Vu les considérants qui précèdent, la fourniture de sûretés garantissant le paiement des indemnités d’expropriation prévalant comme condition à l'autorisation de prise de possession anticipée (art. 81B let. c LEx-GE) n'a pas d'application en l'espèce.

Il en résulte que l'autorisation de prise de possession anticipée de la servitude peut être délivrée à Mme Deukmedjian et Moillebeau Promotions. La chambre administrative en fixera les effets à compter du 1er mars 2012.

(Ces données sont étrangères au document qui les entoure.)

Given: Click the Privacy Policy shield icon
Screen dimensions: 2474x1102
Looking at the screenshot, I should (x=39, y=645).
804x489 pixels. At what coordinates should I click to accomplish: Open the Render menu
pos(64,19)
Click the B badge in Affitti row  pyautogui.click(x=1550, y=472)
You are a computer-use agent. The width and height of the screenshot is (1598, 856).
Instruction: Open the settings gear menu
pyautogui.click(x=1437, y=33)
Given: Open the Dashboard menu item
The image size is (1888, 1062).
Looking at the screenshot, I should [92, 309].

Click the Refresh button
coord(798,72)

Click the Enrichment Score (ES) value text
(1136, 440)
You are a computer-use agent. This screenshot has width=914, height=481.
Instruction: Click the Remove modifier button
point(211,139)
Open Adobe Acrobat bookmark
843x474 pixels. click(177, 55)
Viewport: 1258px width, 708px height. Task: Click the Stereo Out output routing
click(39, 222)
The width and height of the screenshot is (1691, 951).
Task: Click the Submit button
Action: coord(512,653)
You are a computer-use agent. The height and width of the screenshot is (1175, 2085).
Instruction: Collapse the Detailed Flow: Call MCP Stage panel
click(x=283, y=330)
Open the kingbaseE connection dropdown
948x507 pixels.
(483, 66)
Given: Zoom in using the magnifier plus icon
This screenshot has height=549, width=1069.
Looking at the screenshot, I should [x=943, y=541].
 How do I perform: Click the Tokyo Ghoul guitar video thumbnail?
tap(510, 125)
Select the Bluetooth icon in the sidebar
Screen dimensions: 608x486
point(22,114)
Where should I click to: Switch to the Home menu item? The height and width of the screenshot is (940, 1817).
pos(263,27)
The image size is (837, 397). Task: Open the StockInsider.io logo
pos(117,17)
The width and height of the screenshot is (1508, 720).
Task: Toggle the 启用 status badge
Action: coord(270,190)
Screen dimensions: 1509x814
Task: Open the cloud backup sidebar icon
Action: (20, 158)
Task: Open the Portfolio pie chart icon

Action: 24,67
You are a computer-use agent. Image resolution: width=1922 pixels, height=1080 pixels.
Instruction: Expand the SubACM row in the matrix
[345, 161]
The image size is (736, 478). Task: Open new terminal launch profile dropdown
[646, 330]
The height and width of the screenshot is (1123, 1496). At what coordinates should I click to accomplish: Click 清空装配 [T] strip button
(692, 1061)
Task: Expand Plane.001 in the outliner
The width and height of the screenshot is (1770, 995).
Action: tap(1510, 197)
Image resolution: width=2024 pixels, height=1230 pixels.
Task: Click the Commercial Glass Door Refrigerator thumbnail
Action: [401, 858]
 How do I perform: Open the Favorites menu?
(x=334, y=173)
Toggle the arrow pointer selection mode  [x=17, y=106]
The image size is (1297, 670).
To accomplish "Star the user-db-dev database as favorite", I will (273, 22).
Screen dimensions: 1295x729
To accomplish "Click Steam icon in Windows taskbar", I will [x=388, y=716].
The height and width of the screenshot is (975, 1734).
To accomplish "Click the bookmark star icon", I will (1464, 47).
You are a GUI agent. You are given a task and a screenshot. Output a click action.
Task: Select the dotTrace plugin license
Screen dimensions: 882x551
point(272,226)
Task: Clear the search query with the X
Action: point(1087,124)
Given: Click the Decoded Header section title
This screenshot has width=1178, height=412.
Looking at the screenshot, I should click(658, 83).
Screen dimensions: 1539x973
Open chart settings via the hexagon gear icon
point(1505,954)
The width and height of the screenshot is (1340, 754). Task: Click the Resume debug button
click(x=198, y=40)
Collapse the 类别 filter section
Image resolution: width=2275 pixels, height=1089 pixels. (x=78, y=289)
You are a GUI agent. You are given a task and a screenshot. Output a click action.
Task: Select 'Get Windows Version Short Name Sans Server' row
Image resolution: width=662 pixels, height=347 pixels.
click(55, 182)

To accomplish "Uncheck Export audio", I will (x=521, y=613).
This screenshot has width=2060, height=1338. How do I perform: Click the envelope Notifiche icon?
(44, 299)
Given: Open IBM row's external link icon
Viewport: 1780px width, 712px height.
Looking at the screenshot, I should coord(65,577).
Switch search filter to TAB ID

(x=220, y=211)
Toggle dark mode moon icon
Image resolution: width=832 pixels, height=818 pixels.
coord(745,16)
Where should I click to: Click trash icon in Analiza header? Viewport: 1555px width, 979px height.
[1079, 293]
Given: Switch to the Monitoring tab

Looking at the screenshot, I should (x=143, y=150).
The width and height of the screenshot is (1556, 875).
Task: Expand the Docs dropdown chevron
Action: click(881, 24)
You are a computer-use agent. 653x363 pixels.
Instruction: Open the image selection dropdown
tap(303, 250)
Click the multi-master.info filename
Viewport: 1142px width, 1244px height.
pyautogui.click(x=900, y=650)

En tous points mal fondé, le recours sera rejeté. Un émolument de procédure de CHF 2'000.- sera mis, conjointement et solidairement, à la charge de MM. Guggisberg, qui succombent (art. 87 al. 1 LPA). En outre, une indemnité de CHF 2'000.- sera allouée à Mme Deukmedjian et Moillebeau Promotions S.A., à la charge conjointe et solidaire de MM. Guggisberg (art. 87 al. 2 LPA).

 

* * * * *

PAR CES MOTIFS
LA CHAMBRE ADMINISTRATIVE

à la forme :

déclare recevable le recours le 30 juin 2011 par l'hoirie Guggisberg, soit Messieurs Roger et Michel Guggisberg, contre les arrêtés du Conseil d'Etat du 25 mai 2011 ;

au fond :

le rejette ;

autorise Madame Ida Deukmedjian et Moillebeau Promotions S.A. à prendre possession anticipée dès le 1er mars 2012 de la servitude de restriction de bâtir IF.2004/038967 grevant la parcelle n° 1775 au profit de la parcelle n° 2249, feuille 64 de la commune de Genève, Petit-Saconnex, copropriété de Messieurs Roger et Michel Guggisberg ;

dit qu'aucune indemnité d'expropriation n'est due à Messieurs Roger et Michel Guggisberg ;

met à la charge de Messieurs Roger et Michel Guggisberg, pris conjointement et solidairement, un émolument de CHF 2'000.- ;

alloue à Madame Ida Deukmedjian et Moillebeau Promotions S.A. une indemnité de procédure de CHF 2'000.-, à la charge de Messieurs Roger et Michel Guggisberg, pris conjointement et solidairement ;

dit que, conformément aux art. 82 ss de la loi fédérale sur le Tribunal fédéral du 17 juin 2005 (LTF - RS 173.110), le présent arrêt peut être porté dans les trente jours qui suivent sa notification par-devant le Tribunal fédéral, par la voie du recours en matière de droit public ; le mémoire de recours doit indiquer les conclusions, motifs et moyens de preuve et porter la signature du recourant ou de son mandataire ; il doit être adressé au Tribunal fédéral, 1000 Lausanne 14, par voie postale ou par voie électronique aux conditions de l’art. 42 LTF. Le présent arrêt et les pièces en possession du recourant, invoquées comme moyens de preuve, doivent être joints à l’envoi ;

communique le présent arrêt à Me Férida Bejaoui Hinnen, avocate de la recourante, à Me Bellanger, avocat de Madame Ida Deukmedjian et de Moillebeau Promotions S.A., ainsi qu'au Conseil d'Etat.

Siégeants : Mme Hurni, présidente, M. Thélin, Mme Junod, MM. Dumartheray et Verniory, juges.

Au nom de la chambre administrative :

la greffière de juridiction :

 

 

M. Tonossi

 

la présidente siégeant :

 

 

E. Hurni

 

Copie conforme de cet arrêt a été communiquée aux parties.